Re: Garage: Elijah/Aubrey
Aubrey’s hands were mirror images against the counter, the most tension found in pinkie and thumb and the rest in a relaxed curl, because he didn’t require much effort to hold the breadth of his frame in a just-barely vaulted bow over and into the other man’s sanctuary of space. “Now, see? Something we agree on.” Not about the salient conclusion regarding the Humvee’s status as a vehicle, but about the futility of men and women in body armour acting on the whim of swollen politicians who languished in air-conditioned assembly ten thousand kilometres away. “And you probably thought we had nothing in common. But that’s not so true, is it?”

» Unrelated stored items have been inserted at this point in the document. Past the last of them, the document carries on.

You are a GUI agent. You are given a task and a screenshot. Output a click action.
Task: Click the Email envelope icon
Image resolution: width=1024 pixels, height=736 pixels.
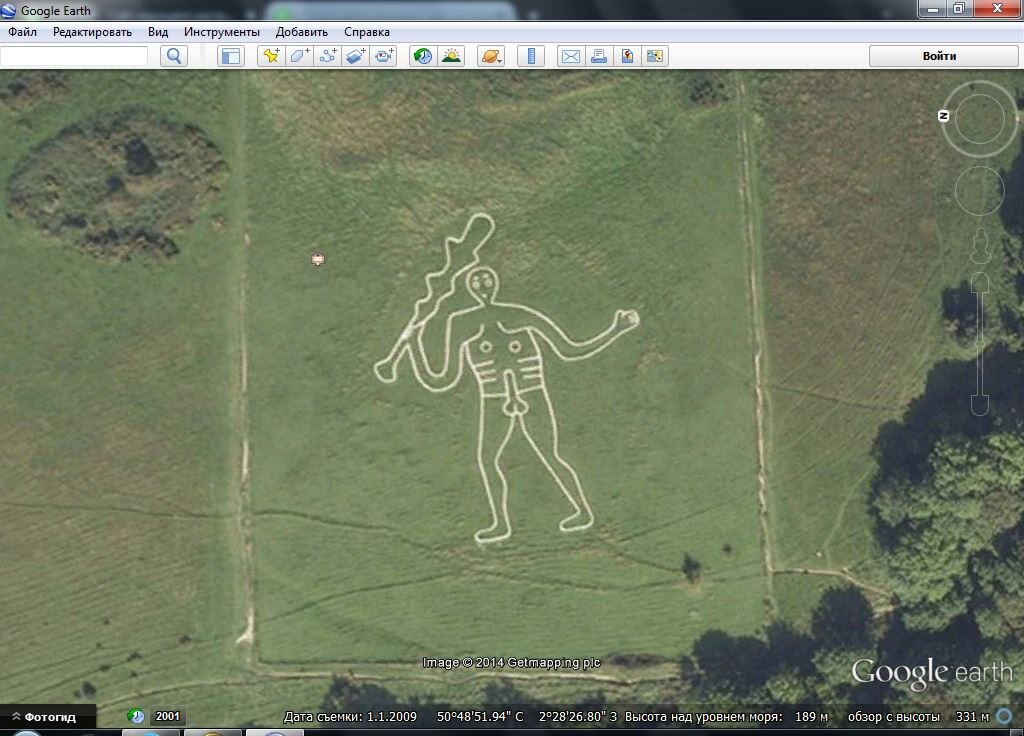pos(570,56)
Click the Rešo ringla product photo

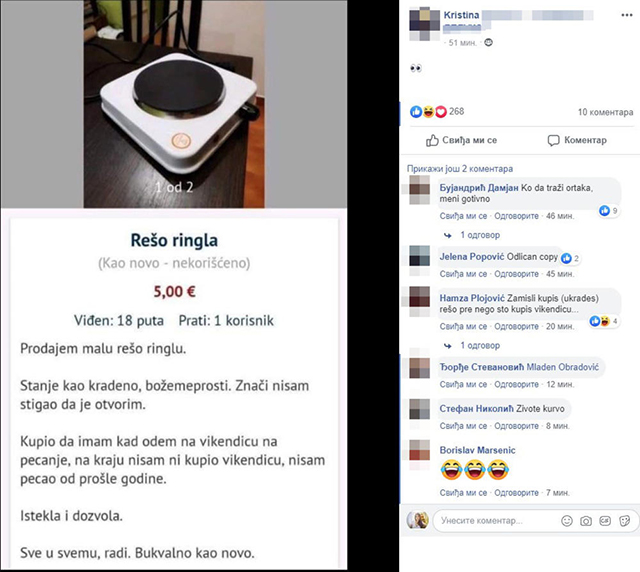pos(174,104)
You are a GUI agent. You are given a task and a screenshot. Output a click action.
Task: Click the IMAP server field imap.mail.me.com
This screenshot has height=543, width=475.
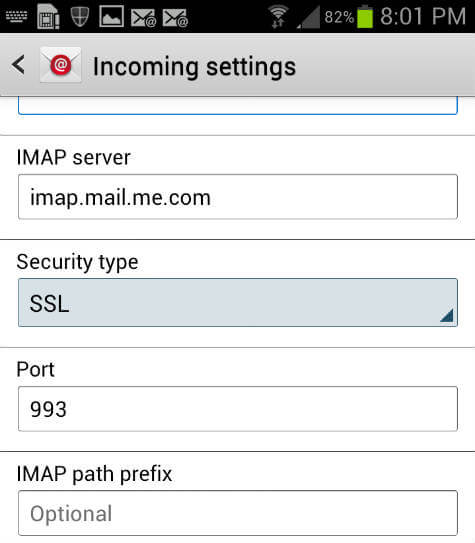pos(238,197)
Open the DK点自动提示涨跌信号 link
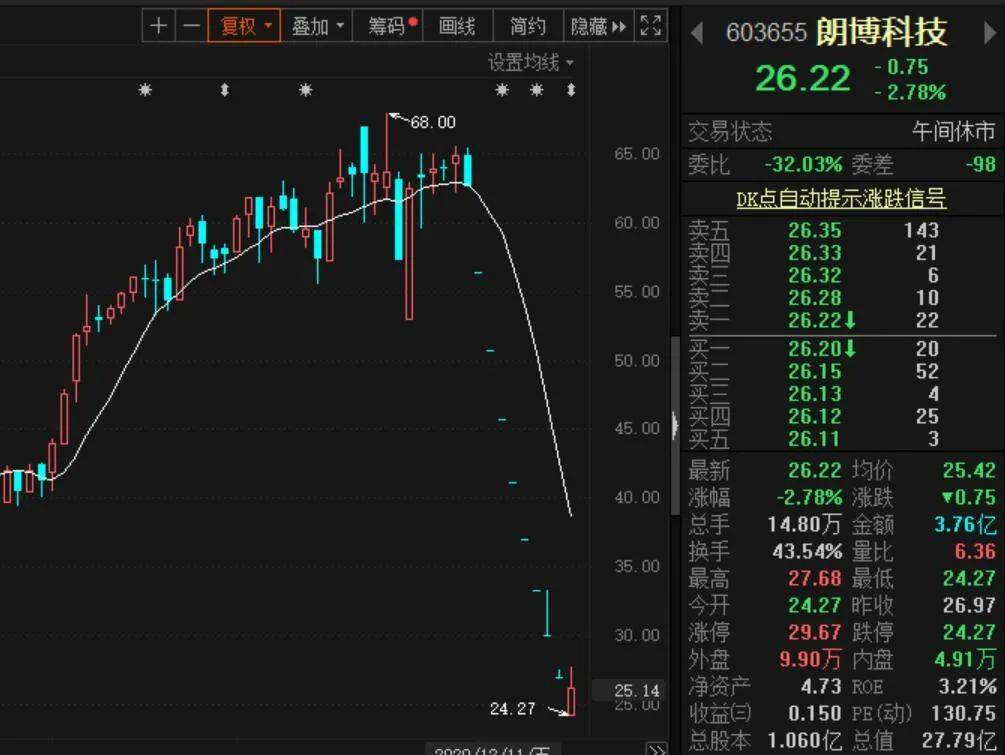 (x=840, y=199)
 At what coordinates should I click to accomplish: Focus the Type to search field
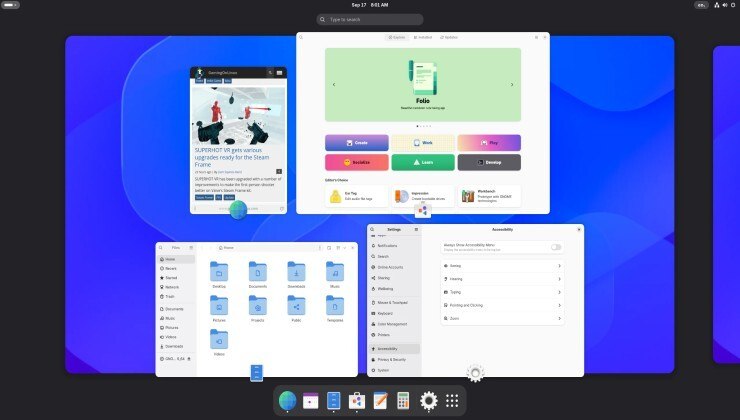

His head tilted to one side just slightly and the smile moved easily into mild, inquisitive, as he looked the man over high and low. The mineral buzz of the radio in Aubrey’s ears was something faint and annoying, like a fly trapped between window panes, but it didn’t make his blood boil until he wanted to crush the plastic and bits of wire under a palm. He read terror in every line of the guy’s body like a familiar passage in a well-worn book, but his nose wasn’t filled with the stench of sour sweat popping out of pores.
“What are you?”
He hadn’t known he was going to ask the question until it was already out there, plopped onto the cold surface of the counter between them with a slippery suddenness that made Aubrey think of organs steaming in white snow. His gaze dragged back up to level against eyes that were far too wide to be undaunted, and he realized the man had found it in himself to muster the absurdity of defiance. Stupid, yes. But interesting. The rabbits who escaped back to their burrows unscathed weren’t the ones who got into staring contests with carnivores. Which meant that this one probably had an emergency exit plan — though not one that he was eager to use.
For the record, trying to stare down an alpha was a very efficient form of enacting a death-wish. The wolf might have been muzzled, but there was no scenario in which Aubrey would blink or look away first. And since he didn’t relish the idea of killing anyone today, even the annoying weirdo, he lifted one hand off the table and reached around to slip his wallet out of the back pocket of his jeans. Flipped it open and pulled out a neat third of the bills within, all hundreds. Reached farther across the counter than he had yet and set them down parallel to the far edge, where the man had made his retreat (running away from a hunter who had you in his sights — that one was just stupid, without the aspect of interest). Held them in place with the tip of his middle finger on one hand.